Items from a data source:
◆ ◆ ◆ ◆
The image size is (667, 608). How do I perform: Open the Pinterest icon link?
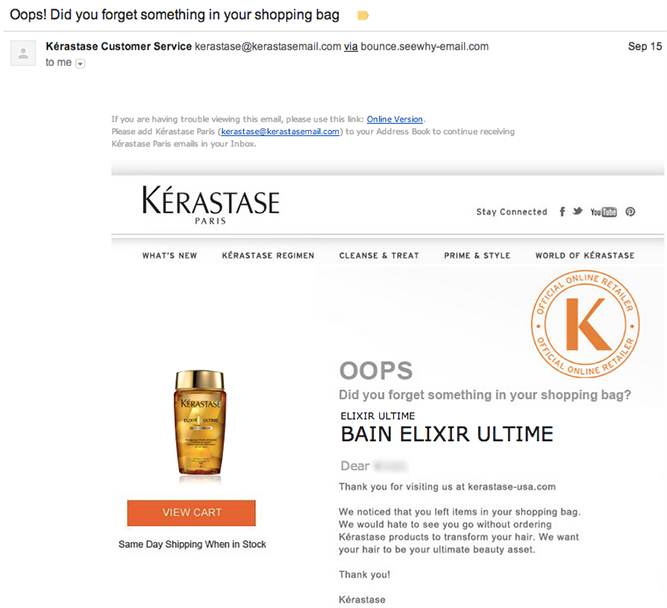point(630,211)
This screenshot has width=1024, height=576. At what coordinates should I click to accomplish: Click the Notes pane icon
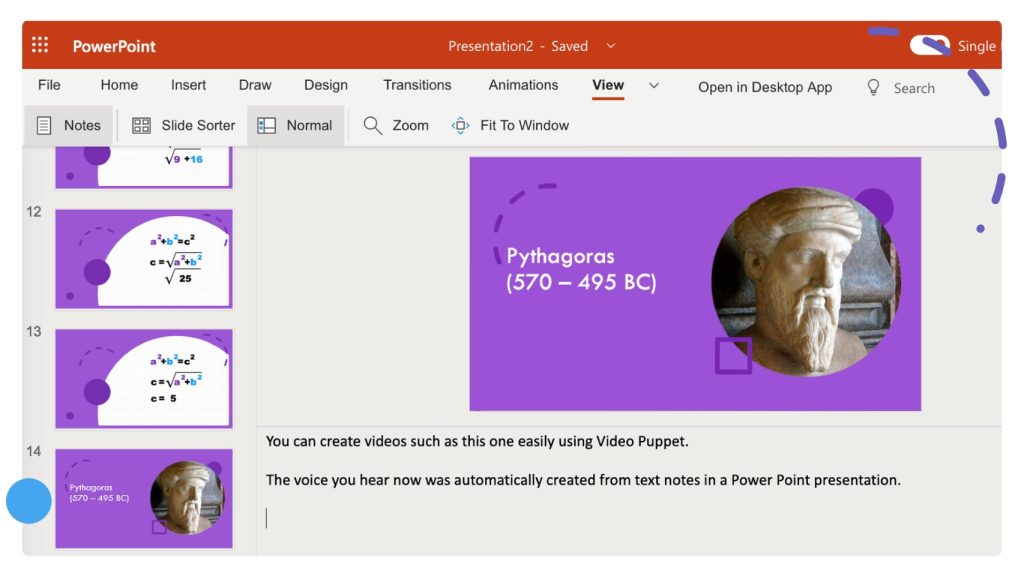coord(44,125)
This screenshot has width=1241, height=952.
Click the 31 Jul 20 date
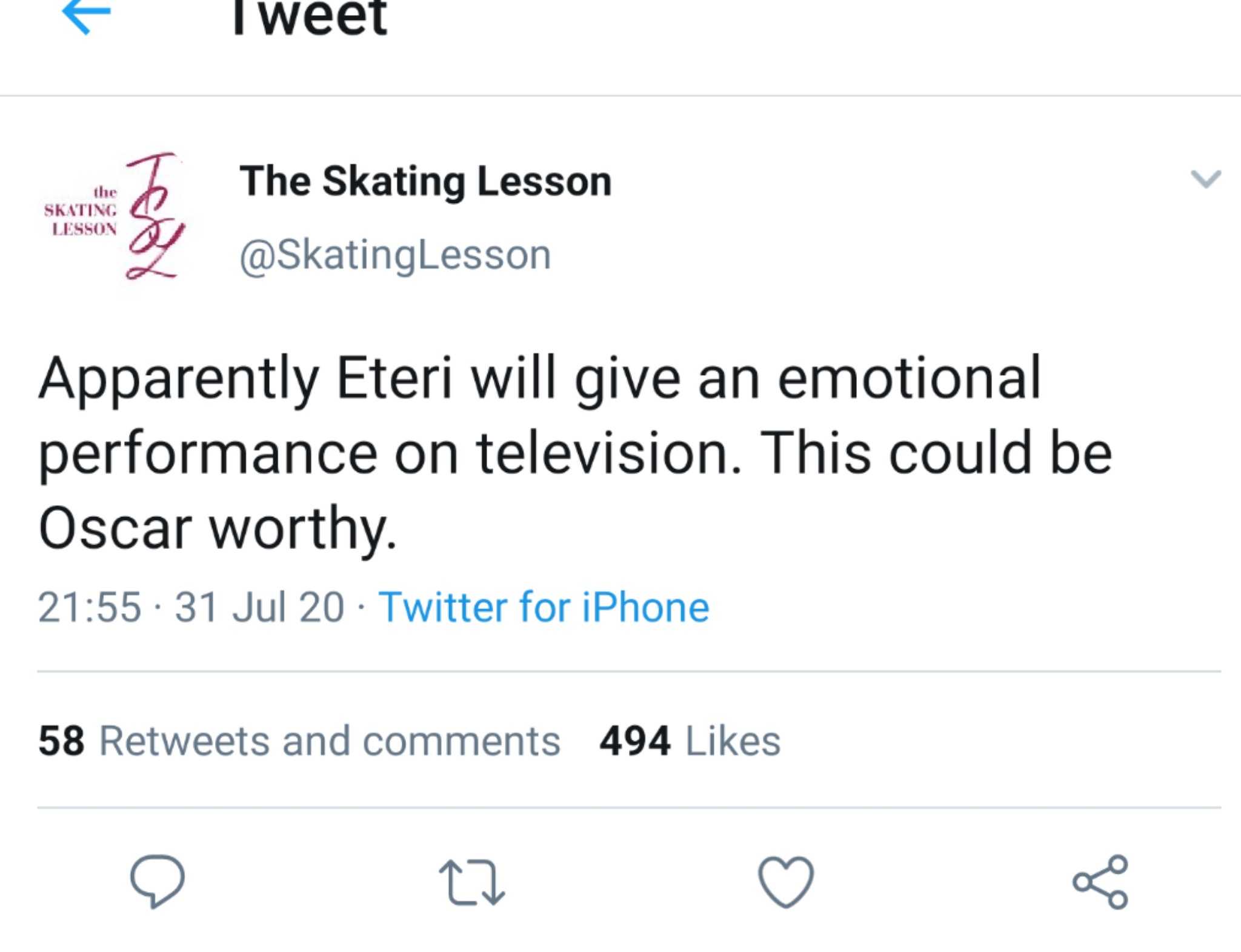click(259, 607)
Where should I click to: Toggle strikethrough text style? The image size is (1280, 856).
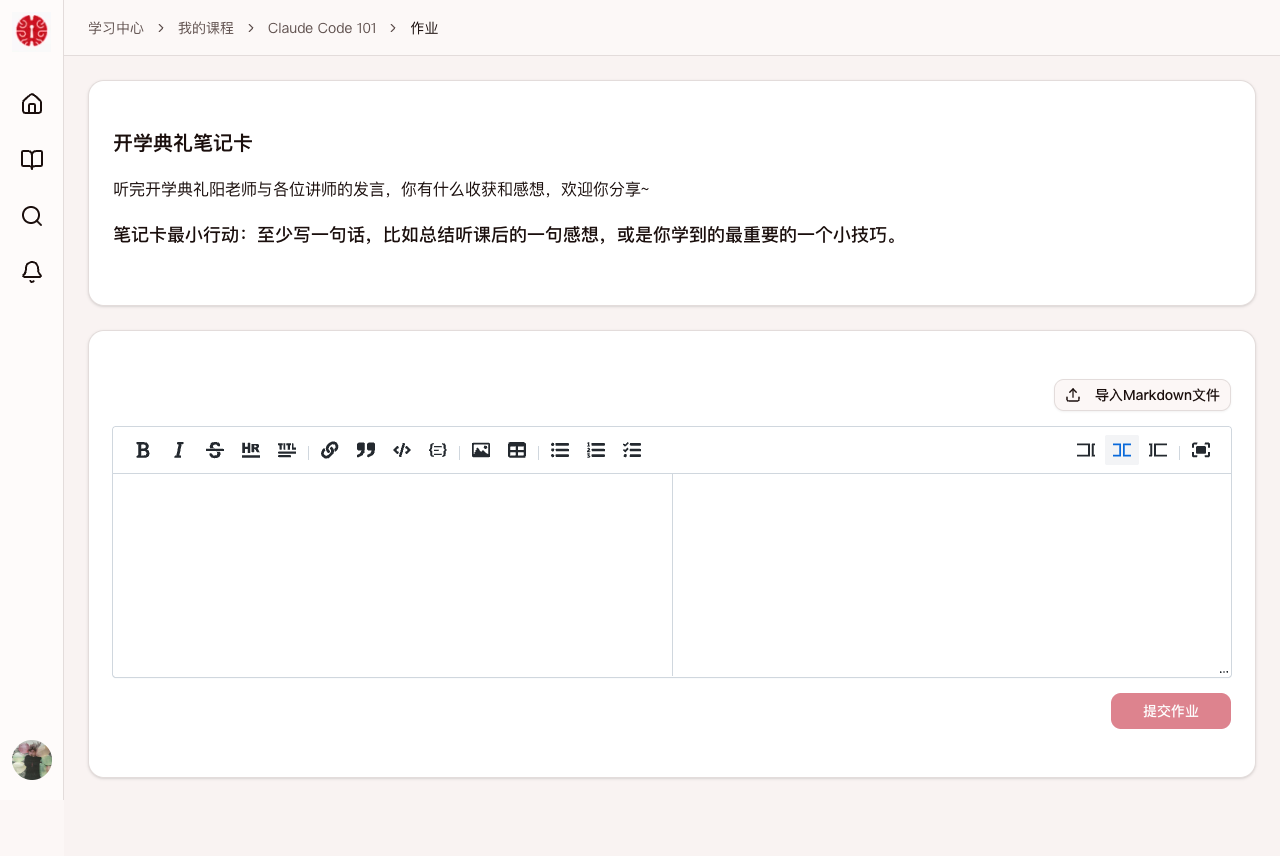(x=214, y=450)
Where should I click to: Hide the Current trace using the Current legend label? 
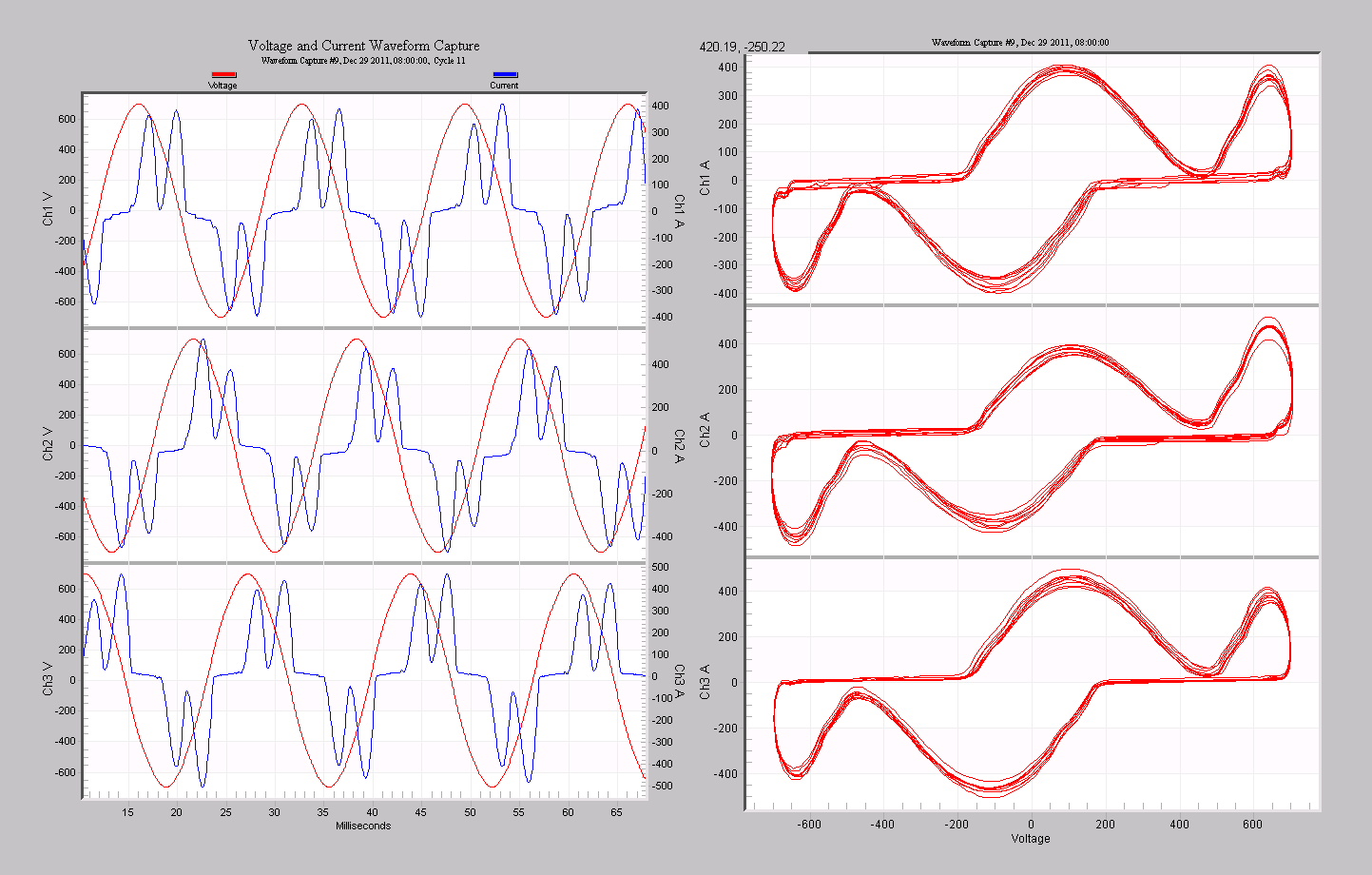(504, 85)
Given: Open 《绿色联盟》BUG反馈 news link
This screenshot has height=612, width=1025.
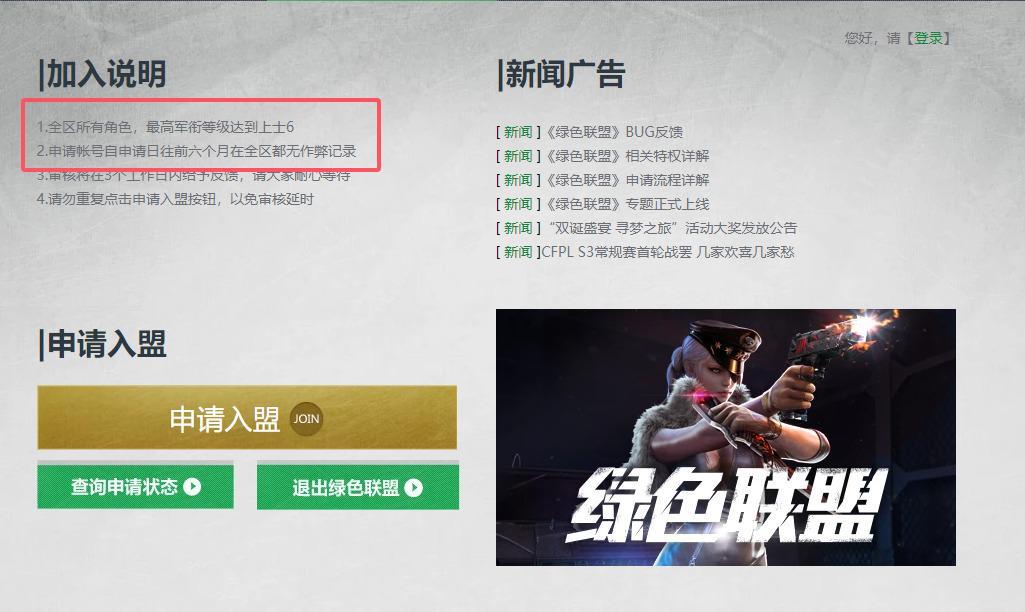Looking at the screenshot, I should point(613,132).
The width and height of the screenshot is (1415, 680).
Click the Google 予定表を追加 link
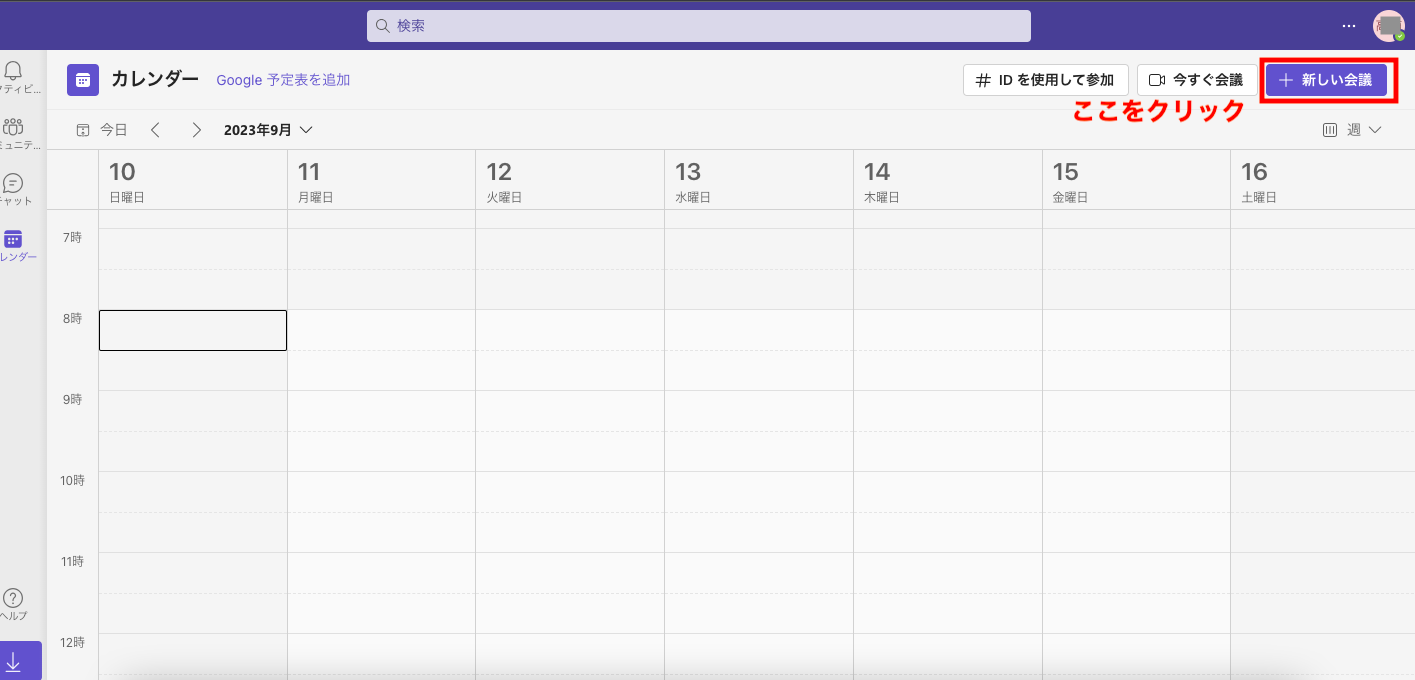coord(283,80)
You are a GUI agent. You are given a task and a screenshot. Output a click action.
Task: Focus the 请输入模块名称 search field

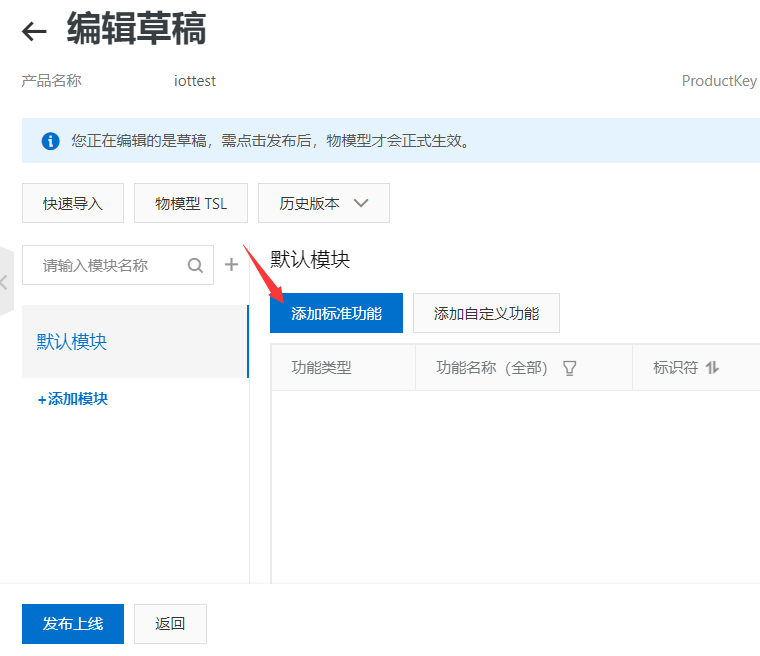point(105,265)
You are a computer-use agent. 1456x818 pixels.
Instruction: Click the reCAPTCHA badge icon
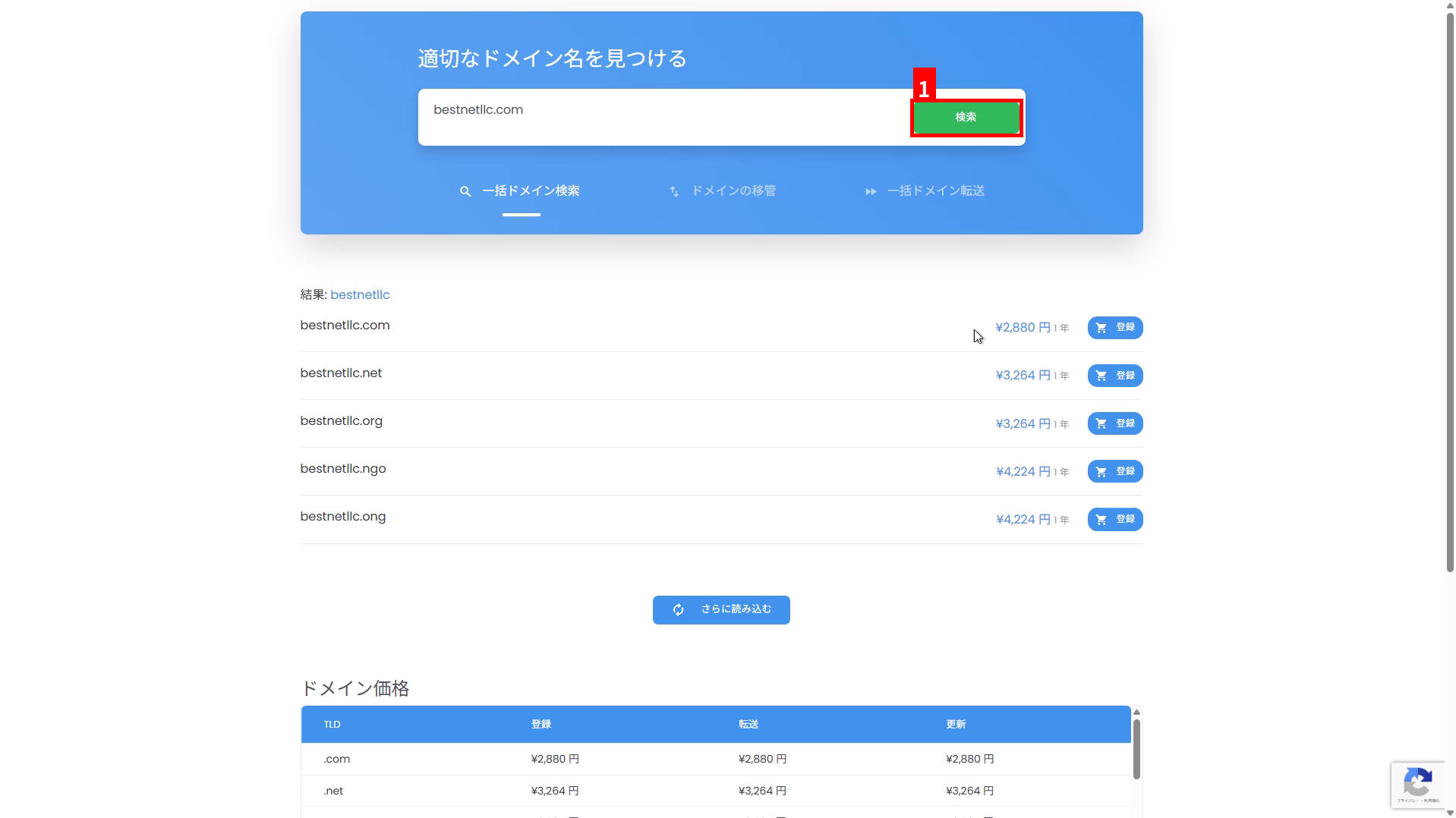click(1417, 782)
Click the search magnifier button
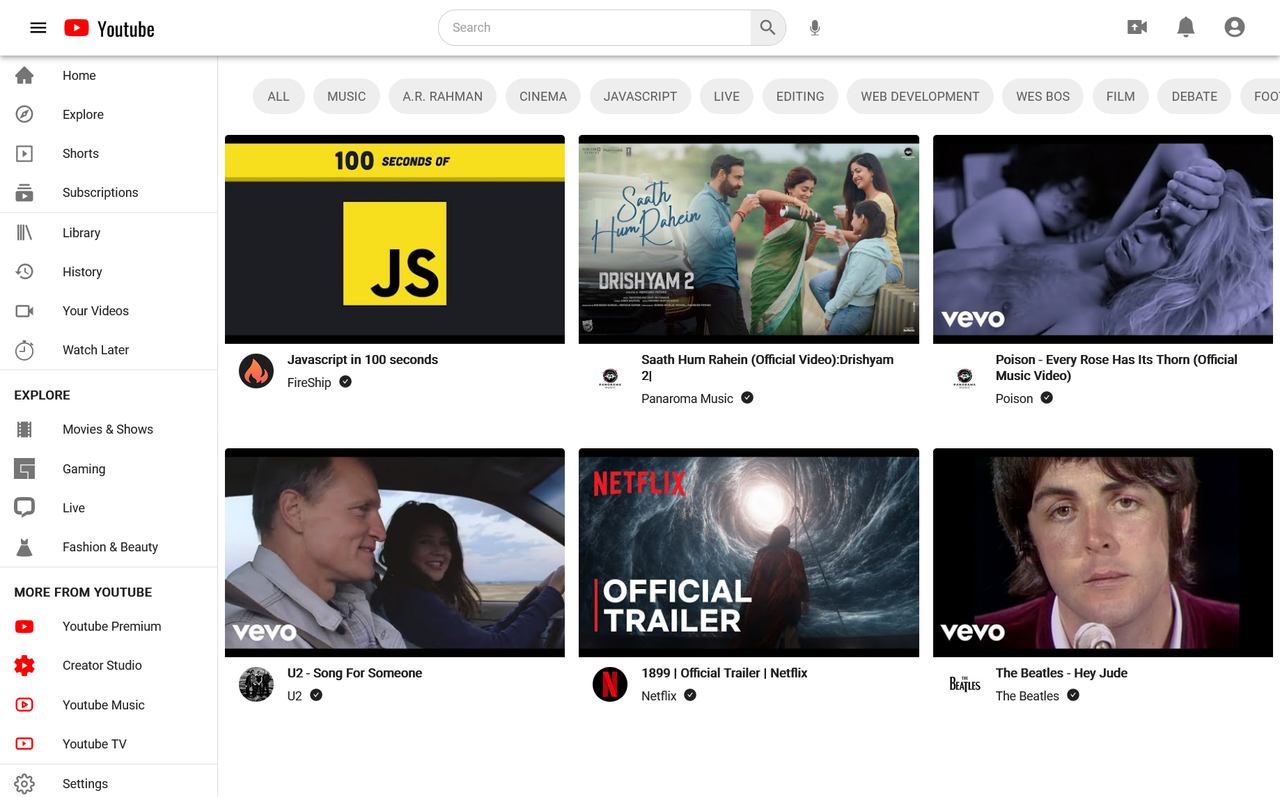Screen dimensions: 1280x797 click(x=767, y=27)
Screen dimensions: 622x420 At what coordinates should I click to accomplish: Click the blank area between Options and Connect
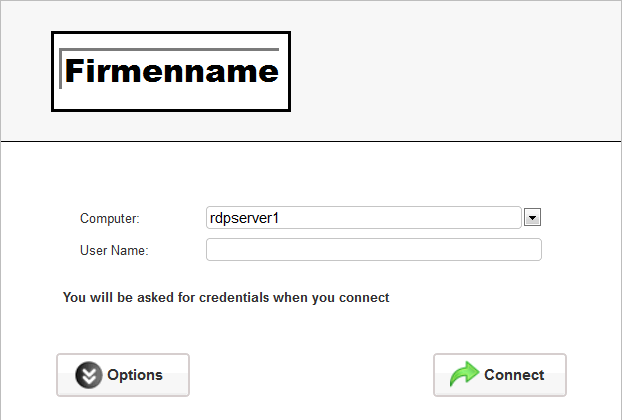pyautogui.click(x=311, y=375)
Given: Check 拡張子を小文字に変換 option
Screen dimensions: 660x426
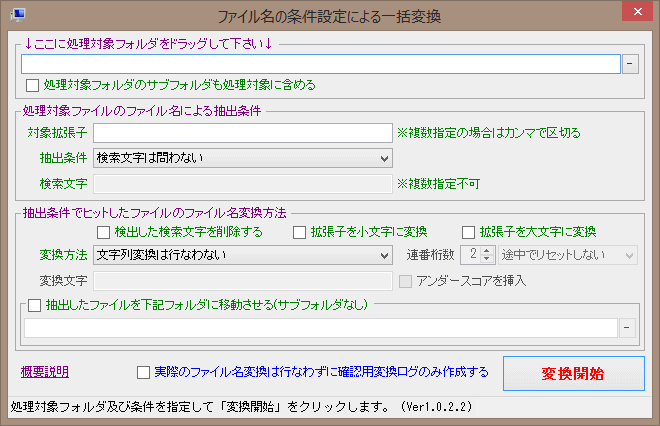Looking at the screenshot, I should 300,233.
◆ ◆ ◆ ◆
Task brief:
Find the line containing "Screen dimensions: 622x420" in the records above, then copy it and every line after it exactly, through the last one, without any pictures.

Task answer:
Screen dimensions: 622x420 At what coordinates should I click to accomplish: Click the blank area between Options and Connect
pyautogui.click(x=311, y=375)
Given: Check 拡張子を小文字に変換 option
Screen dimensions: 660x426
Looking at the screenshot, I should 300,233.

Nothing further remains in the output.